A Jewish family trying to reclaim a Kandinsky masterpiece lost under the Nazis has complained to the Dutch culture minister that the committee in charge is not showing respect to families “traumatised” by the Holocaust.
The Dutch restitutions committee, which makes decisions over Nazi looted art, is already facing a government review launched this month over the “legal and moral aspects” of its policy.
In another case over a separate Kandinsky painting, a different family is also taking the Stedelijk museum in Amsterdam to court.
In the latest criticism, descendants of the Stern-Lippmann family made their complaint after five years of trying to reclaim ‘View of Murnau with church’, currently one of the highlights of the Van Abbemuseum in Eindhoven.
The picture was photographed on Johanna Margarete Stern-Lippmann’s wall in Germany before the Second World War, but disappeared under suspicious circumstances after she fled to the Netherlands. Ms Stern-Lippmann was herself deported to Auschwitz and murdered.
"We are treated like we are criminals," said Hester Bergen, great-granddaughter of Stern-Lippmann, who has been leading the attempt to reclaim the painting. "The restitutions committee is waiting for [advice from] an expertise centre, the expertise centre makes mistake after mistake, and everybody is hiding behind everybody else. In the meantime my old aunt, who is 84 and has MS, is the only one still alive who survived the war in hiding."

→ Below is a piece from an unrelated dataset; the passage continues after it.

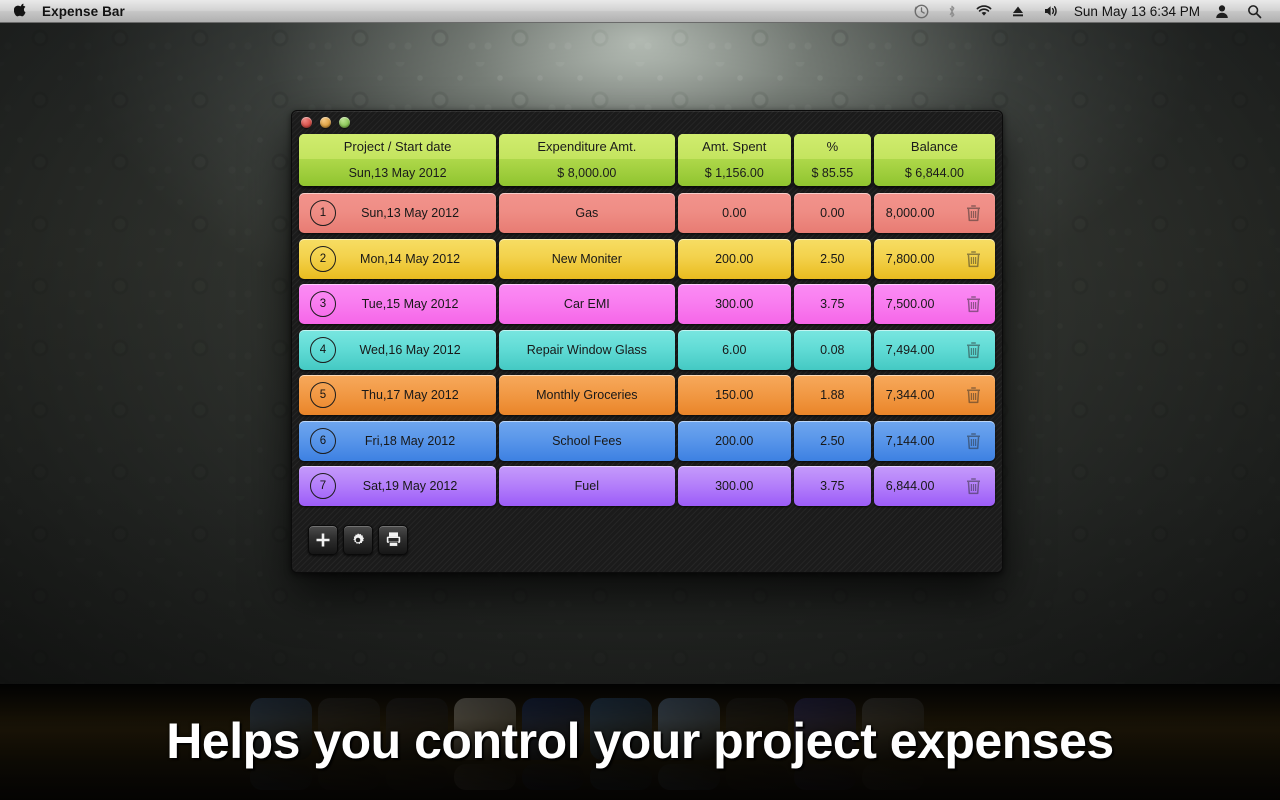 The image size is (1280, 800). Describe the element at coordinates (323, 540) in the screenshot. I see `add-expense-button` at that location.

Ms. Bergen, who discovered a pre-war photograph of the painting in her great-grandmother's house amongst her aunt's possessions, also believes some members of the restitutions committee are "not empathetic towards Jewish people" and that the lengthy Dutch process "puts the burden of proof on claimants" – apparently contradicting national and international guidelines such as the Washington principles on Nazi-looted art.

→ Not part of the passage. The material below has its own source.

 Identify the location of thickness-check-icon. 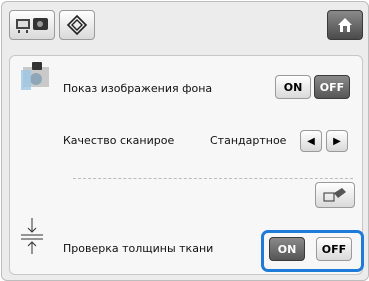
(32, 236).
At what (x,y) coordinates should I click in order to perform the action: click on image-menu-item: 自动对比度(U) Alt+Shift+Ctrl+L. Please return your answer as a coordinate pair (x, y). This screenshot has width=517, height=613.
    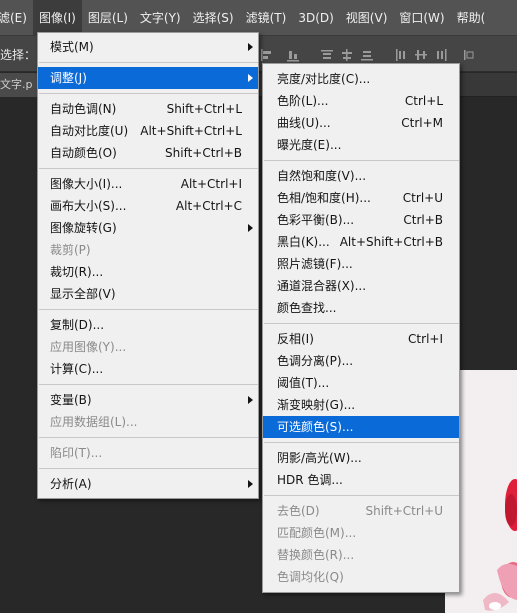
    Looking at the image, I should click on (148, 131).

In a letter to Dutch culture minister Ingrid van Engelshoven, the family complained about factual inaccuracies in expert reports, the length of time taken for judgments, potential "bias", and whether due "care and respect" was shown for "people traumatised by losing family members in the Holocaust".
This Kandinsky painting was identified by Eindhoven’s Van Abbemuseum itself as potentially looted art, when Dutch museums were asked to identify anything with a suspect provenance.
The family wrote to the museum – which Bergen says was so convinced it was planning a "farewell party" – and submitted a formal claim in 2015. However, this was rejected by the Dutch restitutions committee in 2018: it did not doubt evidence they had owned the painting, but said it had not proven whether it came to the Netherlands, or how it ended up with The Hague art dealer Karl Alexander Legat – who appears on a list of red flag names for dealing in looted art, and who sold the piece to the museum in 1951.
Now the Stern-Lippmann descendants have submitted new evidence to the restitutions committee, as well as a complaint to the committee and culture minister, but have been informed a meeting this week was cancelled.
This family is the latest to criticise current Dutch policy on returning looting art, which also weighs up a work's value to the current "owner" or museum.
Earlier this month, the Dutch government this month launched a review of the "legal and moral aspects of Dutch restitution policy" on Nazi looted art, due to report in October.
"The minister has asked the committee to compare this with the situation in other countries, and especially to look at the relationship between Dutch policy and the international guidelines on the restitution of Nazi-looted art," according to a statement. "The committee will also discuss awareness of the policy and its accessibility, bearing in mind the suffering of victims and the dialogue with heirs."
A spokesman for the culture ministry told the Telegraph: "The ministry regrets if there are claimants who are not happy with the restitution procedure. The matters before the restitutions committee are complex and are treated respectfully and carefully by those involved."
A spokesman for the restitutions committee told The Telegraph that it "cannot comment on cases in progress".
A spokeswoman for Eindhoven city council said it is waiting for a response on the latest information submitted in February 2019.
"We understand that it is a very painful history for the family," she said. "The situation is very complex, which is why the municipality and the family jointly decided to approach the restitutions committee for a binding opinion…We understand that the family feels that the process is slow, but it is important that everything is carefully examined."